TASK:
Rewrite all of the data below, replacing "dropdown" with "menu" and keeping everything else the same.

Dataset excerpt
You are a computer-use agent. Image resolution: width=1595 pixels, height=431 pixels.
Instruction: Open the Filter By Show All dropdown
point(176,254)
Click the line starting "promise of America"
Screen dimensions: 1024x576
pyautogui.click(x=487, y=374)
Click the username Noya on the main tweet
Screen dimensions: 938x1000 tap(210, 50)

SOLUTION:
You are a computer-use agent. Image resolution: width=1595 pixels, height=431 pixels.
Instruction: Open the Filter By Show All menu
point(176,254)
Click the line starting "promise of America"
Screen dimensions: 1024x576
pyautogui.click(x=487, y=374)
Click the username Noya on the main tweet
Screen dimensions: 938x1000 tap(210, 50)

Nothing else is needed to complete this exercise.